Elbow Arthroscopy

Elbow arthroscopy may be indicated to remove loose bodies, smooth out catching tissue, or debride (tidy up) the elbow in some cases of symptomatic mild arthritis. The goal of surgery may to treat mechanical symptoms like locking and painful impingement in flexion and extension.

The Procedure

  • Day case surgery under general anaesthetic.

  • A padded bandage is applied and a light sling is given.

  • Local anaesthetic is administered at the time or surgery and may result in temporary numbness in part of the arm and hand. This resolves over several hours.

After Surgery

  • Elevate the arm when resting over the next few days so that the hand is higher than the elbow while resting on pillows. This helps decrease swelling.

  • Use the sling for comfort when out and about in the first 3 days.

  • Keep the bandages clean and dry.

  • After 4 days the bandages can be removed.

  • Leave the surgical sticking tape on the small wounds in place. This tape usually lasts a couple of weeks until you are seen at clinic.

Exercises

  • From day 1, keep the wrist and hand moving with movement exercises and squeezing a soft object. You can use the arm gently to care for yourself and move the elbow gently to achieve basic functions.

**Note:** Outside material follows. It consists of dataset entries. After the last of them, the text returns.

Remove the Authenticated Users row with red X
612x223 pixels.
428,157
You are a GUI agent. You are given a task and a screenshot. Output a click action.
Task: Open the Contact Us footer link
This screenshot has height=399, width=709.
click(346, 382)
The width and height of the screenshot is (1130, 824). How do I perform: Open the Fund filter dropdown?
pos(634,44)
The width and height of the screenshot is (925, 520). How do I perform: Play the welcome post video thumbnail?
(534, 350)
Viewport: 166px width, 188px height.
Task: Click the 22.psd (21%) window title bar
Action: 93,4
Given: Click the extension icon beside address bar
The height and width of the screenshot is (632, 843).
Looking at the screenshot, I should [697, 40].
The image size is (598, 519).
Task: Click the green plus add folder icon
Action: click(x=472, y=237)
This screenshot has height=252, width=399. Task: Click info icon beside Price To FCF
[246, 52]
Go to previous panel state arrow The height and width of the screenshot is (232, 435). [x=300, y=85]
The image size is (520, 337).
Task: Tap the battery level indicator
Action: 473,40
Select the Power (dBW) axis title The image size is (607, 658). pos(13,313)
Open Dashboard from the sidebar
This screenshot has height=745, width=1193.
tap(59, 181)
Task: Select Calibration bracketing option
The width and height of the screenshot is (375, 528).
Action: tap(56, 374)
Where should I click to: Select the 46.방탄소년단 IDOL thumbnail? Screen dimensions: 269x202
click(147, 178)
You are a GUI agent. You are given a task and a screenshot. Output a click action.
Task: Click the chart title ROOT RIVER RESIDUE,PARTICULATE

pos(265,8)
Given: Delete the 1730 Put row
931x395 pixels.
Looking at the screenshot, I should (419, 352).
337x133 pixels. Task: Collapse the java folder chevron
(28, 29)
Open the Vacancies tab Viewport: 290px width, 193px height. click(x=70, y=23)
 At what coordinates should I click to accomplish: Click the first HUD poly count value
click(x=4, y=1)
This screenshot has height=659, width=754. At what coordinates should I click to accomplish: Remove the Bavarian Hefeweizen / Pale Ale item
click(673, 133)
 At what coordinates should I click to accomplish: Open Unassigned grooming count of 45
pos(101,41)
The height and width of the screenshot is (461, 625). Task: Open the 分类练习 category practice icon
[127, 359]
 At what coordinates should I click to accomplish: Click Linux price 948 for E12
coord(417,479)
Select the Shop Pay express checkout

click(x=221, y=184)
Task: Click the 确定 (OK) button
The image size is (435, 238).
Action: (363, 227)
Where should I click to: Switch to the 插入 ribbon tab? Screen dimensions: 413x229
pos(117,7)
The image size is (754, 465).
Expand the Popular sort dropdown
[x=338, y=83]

  • From day 4, when the bandages are off, you can shower briefly without covering the wounds and pat the wounds dry. You can practice flexing and extending the elbow slowly, holding it at end range to gently stretch and get increased movements.

  • Physiotherapy can be helpful starting around 1 week from surgery, to work on range of movement, help with swelling with tubigrip bandage, and gradually strengthen the muscles around the elbow and wrist.

Risks of Surgery

  • Complications are uncommon but may occur. These include general complications of surgery, such as anaesthetic complications, infection and inadequate improvement.

  • The special but very uncommon complication with elbow arthroscopy is nerve injury. With nerve injury, there may be temporary or permanent numbness and weakness in the wrist and hand. This is uncommon.

Return to Work Guidelines

Often the initial return to work is part-­‐time hours and modified duties, gradually building up.

Sedentary duties: By 7 days

Light duties: By 10 to 14 days

Driving automatic power steering car: By 10 days, depending on progress of comfort and confidence in the arm

Medium lifting: By 6 weeks, gradually building up to heavier activities

Running/cycling/swimming: 2 weeks, gradually building up depending on progress

Heavier activities: Contact sports may be 6 weeks or longer, depending on progress.